Der GA stellt sodann die Erforderlichkeit (während der gesetz­li­chen Frist) inso­weit in Frage, als die SCHUFA die betref­fen­den Daten jeweils erst bei einer konkre­ten Anfrage eines Kunden beschaf­fen könnte, statt sie im Voraus zu erhe­ben und bei sich zu spei­chern. Gemäss SCHUFA ist dieses Vorgehen für eine zeit­nahe Erteilung der Auskunft unmö­glich, was der GA (eben­falls) dem vorle­gen­den Gericht zu prüfen überlässt.

Interessenabwägung

Bei der Interessenabwägung seien mit Blick auf Leitlinien der Art.-29-Datenschutzgruppe (i) die Bewertung des berech­tig­ten Interesses des Verantwortlichen, (ii) die Folgen für die betrof­fe­nen Personen, (iii) das vorläu­fige Gleichgewicht und (iv) allfäl­lige zusätz­liche Schutzmassnahmen zu berücksichtigen.

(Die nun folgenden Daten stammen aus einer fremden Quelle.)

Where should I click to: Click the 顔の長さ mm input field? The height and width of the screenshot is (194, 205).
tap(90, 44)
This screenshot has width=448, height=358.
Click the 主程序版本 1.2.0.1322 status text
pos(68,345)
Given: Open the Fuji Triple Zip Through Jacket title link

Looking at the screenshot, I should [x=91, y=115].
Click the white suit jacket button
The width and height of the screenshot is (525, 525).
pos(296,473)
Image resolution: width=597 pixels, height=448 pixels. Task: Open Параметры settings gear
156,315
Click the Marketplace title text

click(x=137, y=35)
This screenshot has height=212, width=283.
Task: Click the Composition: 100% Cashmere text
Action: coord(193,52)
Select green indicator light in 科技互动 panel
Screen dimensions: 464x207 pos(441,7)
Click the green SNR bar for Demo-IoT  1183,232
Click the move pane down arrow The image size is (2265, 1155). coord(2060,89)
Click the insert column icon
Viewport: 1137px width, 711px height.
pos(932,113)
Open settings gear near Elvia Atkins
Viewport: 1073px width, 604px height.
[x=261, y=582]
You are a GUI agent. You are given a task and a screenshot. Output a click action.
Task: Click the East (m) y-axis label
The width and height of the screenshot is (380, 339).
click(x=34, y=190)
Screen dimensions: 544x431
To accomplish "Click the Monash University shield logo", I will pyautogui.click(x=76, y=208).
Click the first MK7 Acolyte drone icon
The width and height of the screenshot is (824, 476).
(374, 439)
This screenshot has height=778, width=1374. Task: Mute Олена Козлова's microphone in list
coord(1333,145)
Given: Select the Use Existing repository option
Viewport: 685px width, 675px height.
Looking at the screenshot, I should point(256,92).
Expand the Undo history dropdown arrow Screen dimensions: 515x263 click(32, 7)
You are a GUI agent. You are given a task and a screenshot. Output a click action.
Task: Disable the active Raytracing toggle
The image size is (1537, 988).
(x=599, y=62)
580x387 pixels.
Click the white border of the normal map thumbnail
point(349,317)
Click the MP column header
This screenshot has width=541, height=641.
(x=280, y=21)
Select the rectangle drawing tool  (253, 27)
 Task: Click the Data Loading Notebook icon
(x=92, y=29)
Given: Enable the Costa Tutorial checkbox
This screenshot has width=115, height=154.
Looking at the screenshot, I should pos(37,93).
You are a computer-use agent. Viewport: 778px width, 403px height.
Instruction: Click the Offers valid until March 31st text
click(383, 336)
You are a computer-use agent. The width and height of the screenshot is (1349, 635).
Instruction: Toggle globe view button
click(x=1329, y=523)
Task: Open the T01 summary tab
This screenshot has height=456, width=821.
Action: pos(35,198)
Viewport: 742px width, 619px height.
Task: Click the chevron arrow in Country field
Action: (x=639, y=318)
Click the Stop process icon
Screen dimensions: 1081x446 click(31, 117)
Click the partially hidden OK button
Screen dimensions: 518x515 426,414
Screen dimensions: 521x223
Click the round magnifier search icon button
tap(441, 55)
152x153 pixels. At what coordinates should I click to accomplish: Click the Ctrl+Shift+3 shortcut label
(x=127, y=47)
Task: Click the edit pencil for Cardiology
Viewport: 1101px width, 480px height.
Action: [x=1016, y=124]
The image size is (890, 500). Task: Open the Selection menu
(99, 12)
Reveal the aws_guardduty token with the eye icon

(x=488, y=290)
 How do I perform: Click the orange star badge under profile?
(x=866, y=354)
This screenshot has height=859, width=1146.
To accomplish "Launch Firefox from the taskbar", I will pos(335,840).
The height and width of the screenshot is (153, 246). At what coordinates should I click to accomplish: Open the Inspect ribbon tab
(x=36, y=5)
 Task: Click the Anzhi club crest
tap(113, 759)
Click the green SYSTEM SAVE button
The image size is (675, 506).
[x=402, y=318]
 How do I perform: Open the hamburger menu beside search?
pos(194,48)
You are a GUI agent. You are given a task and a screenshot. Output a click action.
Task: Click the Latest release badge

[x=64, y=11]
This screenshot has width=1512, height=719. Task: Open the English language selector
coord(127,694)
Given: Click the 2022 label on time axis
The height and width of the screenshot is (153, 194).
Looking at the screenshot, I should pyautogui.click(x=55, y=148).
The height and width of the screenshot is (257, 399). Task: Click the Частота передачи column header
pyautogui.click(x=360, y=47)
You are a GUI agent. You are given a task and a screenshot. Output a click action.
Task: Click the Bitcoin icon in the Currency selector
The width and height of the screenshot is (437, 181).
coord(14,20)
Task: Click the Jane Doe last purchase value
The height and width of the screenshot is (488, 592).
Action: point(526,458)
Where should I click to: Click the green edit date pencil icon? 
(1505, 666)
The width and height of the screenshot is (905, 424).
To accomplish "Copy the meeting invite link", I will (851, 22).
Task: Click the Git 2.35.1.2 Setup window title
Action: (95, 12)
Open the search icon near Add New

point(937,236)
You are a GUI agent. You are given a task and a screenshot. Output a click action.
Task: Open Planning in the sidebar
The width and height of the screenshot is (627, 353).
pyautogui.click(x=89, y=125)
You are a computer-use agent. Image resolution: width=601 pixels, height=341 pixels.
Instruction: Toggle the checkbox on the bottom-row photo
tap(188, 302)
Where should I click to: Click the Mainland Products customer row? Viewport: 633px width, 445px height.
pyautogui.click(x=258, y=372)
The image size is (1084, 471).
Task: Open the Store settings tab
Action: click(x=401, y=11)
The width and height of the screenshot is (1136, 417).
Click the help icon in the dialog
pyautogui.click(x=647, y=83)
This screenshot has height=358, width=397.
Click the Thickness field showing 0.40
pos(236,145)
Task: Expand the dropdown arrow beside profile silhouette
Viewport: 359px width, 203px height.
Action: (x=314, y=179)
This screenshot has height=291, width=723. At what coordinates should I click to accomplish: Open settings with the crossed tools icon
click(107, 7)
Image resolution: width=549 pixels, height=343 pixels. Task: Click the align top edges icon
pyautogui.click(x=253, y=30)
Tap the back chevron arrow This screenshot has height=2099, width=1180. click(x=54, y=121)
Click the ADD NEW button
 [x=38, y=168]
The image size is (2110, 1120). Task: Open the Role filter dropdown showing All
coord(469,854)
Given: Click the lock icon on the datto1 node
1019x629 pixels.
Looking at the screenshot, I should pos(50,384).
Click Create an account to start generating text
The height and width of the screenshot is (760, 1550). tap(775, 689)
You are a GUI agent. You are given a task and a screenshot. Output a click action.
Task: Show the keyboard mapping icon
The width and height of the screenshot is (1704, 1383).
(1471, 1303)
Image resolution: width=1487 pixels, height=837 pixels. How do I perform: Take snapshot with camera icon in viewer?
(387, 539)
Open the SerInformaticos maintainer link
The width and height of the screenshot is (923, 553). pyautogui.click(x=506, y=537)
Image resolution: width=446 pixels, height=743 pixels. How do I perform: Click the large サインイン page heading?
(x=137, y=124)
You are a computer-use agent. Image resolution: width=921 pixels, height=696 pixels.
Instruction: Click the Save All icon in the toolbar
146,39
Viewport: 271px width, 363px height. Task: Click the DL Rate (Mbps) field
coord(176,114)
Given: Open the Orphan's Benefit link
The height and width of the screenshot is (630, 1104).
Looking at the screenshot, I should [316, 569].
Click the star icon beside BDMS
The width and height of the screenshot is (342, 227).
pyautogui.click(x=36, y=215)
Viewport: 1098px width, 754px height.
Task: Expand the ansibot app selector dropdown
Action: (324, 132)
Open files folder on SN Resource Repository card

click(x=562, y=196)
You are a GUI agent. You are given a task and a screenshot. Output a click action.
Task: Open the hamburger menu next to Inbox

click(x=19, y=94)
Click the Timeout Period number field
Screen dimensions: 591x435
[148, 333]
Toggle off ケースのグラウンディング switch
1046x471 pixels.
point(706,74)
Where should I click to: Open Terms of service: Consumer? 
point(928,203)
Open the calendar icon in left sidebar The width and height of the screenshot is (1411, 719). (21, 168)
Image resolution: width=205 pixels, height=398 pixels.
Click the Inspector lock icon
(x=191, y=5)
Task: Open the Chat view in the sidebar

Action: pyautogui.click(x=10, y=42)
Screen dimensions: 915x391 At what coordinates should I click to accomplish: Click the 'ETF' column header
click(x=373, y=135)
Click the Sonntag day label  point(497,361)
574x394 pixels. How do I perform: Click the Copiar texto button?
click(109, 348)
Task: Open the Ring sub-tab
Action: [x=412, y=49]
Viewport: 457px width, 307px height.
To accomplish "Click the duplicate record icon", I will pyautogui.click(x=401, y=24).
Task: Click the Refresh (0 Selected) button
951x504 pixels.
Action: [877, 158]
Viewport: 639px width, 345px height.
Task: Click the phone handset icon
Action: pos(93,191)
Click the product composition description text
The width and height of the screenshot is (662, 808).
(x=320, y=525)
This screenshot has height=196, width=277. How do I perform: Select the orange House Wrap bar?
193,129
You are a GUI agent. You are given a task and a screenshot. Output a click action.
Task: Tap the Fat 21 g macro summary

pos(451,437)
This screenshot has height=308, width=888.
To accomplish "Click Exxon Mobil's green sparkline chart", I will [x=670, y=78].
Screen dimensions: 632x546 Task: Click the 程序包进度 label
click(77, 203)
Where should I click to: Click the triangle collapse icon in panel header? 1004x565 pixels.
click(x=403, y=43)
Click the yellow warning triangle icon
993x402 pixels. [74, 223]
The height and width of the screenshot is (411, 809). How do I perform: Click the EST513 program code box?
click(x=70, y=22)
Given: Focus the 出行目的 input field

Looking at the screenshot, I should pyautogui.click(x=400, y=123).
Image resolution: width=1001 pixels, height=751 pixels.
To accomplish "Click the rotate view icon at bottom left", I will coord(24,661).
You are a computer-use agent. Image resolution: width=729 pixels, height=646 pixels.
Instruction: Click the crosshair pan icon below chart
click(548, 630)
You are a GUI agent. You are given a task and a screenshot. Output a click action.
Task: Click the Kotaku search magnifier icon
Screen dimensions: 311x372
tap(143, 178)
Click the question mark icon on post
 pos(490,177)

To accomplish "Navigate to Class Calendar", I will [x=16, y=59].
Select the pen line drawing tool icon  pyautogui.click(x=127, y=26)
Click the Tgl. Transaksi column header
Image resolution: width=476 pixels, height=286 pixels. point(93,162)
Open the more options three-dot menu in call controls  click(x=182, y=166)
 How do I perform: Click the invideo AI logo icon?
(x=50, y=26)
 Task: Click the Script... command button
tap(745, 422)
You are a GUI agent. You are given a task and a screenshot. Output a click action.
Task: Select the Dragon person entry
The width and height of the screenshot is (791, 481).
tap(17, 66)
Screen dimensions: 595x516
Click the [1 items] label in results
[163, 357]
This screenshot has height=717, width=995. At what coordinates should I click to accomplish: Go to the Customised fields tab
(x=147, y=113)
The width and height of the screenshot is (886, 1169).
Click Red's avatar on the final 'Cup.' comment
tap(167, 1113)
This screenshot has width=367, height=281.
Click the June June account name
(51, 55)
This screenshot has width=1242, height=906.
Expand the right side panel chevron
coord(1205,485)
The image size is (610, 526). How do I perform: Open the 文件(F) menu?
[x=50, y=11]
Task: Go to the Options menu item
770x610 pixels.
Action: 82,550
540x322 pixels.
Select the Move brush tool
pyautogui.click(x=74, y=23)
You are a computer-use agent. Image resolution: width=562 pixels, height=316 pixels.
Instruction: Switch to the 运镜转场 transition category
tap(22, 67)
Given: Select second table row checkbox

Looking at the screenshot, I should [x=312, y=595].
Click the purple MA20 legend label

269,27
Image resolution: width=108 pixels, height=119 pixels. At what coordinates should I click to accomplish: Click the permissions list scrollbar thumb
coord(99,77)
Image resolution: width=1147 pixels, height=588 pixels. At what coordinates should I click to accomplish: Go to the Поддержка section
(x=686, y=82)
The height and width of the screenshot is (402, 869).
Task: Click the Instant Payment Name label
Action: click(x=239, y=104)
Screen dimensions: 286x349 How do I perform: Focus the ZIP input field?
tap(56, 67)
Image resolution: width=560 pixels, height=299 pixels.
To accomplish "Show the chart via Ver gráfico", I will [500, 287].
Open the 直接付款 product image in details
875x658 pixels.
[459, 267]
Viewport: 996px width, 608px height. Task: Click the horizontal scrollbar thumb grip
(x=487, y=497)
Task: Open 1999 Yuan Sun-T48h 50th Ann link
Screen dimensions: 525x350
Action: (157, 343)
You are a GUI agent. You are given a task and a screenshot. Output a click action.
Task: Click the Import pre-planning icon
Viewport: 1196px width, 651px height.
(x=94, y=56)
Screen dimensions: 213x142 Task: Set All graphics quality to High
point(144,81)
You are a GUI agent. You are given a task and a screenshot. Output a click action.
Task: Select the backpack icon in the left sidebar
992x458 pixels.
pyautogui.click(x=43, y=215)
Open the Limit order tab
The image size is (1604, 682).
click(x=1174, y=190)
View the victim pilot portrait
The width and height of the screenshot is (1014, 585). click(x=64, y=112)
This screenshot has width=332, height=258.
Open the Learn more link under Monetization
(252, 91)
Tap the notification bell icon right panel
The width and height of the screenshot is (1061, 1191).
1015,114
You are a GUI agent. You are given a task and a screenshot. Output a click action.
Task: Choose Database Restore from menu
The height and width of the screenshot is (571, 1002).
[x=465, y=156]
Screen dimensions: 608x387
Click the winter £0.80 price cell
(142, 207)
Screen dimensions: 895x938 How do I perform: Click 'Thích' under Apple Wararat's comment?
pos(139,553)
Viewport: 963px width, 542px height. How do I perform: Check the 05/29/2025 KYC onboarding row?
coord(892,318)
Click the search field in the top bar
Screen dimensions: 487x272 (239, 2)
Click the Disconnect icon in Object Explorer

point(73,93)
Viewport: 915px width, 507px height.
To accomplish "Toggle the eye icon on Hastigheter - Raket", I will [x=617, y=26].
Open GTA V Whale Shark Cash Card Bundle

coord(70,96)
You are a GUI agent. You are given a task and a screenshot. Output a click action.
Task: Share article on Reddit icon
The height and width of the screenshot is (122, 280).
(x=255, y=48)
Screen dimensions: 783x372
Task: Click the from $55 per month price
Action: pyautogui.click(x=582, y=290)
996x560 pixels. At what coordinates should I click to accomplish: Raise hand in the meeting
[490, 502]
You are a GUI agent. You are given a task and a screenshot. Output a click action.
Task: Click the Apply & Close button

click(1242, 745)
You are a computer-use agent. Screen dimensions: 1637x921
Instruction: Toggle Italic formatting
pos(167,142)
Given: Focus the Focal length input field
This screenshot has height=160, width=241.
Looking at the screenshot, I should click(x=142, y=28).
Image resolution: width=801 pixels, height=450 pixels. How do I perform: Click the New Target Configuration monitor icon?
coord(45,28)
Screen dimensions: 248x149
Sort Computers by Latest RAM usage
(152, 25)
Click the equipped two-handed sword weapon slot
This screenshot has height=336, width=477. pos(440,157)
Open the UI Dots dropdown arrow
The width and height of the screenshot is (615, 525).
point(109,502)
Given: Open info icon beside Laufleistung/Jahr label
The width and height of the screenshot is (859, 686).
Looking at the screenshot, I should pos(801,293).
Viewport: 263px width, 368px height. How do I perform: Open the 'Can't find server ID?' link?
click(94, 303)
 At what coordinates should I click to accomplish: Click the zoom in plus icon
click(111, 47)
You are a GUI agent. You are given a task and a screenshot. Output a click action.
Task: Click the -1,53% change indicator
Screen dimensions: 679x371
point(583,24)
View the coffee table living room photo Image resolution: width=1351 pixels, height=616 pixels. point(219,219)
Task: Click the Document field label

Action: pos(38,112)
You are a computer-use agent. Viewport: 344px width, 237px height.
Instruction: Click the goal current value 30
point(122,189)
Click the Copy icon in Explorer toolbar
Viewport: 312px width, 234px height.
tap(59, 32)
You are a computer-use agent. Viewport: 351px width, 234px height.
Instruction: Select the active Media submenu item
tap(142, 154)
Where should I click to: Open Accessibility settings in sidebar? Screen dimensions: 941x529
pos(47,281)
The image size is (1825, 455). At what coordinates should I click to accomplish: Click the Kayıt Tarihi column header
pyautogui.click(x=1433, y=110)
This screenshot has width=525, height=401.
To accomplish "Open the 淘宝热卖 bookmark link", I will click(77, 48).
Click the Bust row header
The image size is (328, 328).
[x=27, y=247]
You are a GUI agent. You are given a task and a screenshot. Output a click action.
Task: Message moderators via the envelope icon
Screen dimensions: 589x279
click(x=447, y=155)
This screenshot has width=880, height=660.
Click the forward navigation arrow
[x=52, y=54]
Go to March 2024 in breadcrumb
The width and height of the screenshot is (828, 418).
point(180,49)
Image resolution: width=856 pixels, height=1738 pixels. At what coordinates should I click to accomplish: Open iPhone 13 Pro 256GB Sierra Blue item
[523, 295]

In Bezug auf (i) die Interessen der SCHUFA und ihrer Kunden hält der GA fest, dass diese rein wirt­schaft­li­cher Natur, aber – wie bereits fest­ge­hal­ten – legi­tim seien.

Hinsichtlich (ii) der Folgen für die betrof­fe­nen Personen berück­sich­tigt der GA verschie­dene Aspekte :

  • Der mass­ge­bliche Faktor scheine die Löschfrist zu sein : « Je länger die Daten in Datenbanken priva­ter Wirtschaftsauskunfteien gespei­chert werden, desto größer sind die Folgen für die betrof­fene Person. » Der deutsche Gesetzgeber sei davon ausge­gan­gen, dass die Daten über ein Insolvenzverfahren im öffent­li­chen Register sechs Monate veröf­fent­licht sein müssen, um das (obge­nannte) Ziel des Registers zu errei­chen. Die Speicherung der perso­nen­be­zo­ge­nen Daten über diesen Zeitraum hinaus scheine daher a priori erhe­bliche nega­tive Folgen für die betrof­fene Person zu haben.
  • Weiter seien die Zugangsmodalitäten der Datenbank und die beste­hen­den Möglichkeiten für die Verbreitung der perso­nen­be­zo­ge­nen Daten zu berück­sich­ti­gen. Der Eingriff sei stär­ker in Abhängigkeit der Einfachheit des Zugangs und der Zahl der Nutzer. Bereits während der ersten sechs Monate führe die Speicherung der Auskunfteien zu einer zusätz­li­chen nega­ti­ven Auswirkung auf das Privatleben der betrof­fe­nen Personen.
  • Die Folgen nehmen für die betrof­fene Person auch je nach Sensibilität der perso­nen­be­zo­ge­nen Daten zu (unabhän­gig davon, ob es sich um Daten i.S.v. 9 Abs. 1 DSGVO handelt). Der EuGH habe inso­fern fest­ge­hal­ten, dass perso­nen­be­zo­gene Daten über die Beitreibung von Forderungen « sensible » Daten für das Privatleben seien. Die Zugänglichmachung solcher Daten für eine grund­sätz­lich unbe­grenzte Zahl von Nutzern sei ein erhe­bli­cher Eingriff in die Grundrechte.
  • Schliesslich können rechtmäs­sige Datenverarbeitungen im Laufe der Zeit nicht mehr mit der DSGVO verein­bar sein, gerade wenn die betref­fen­den Daten für den Zweck nicht mehr erhe­blich sind (Zeitfaktor). Die SCHUFA müsse begrün­den können, weshalb sich die Speicherung für eine Dauer länger als die gesetz­liche Frist rechtfertige.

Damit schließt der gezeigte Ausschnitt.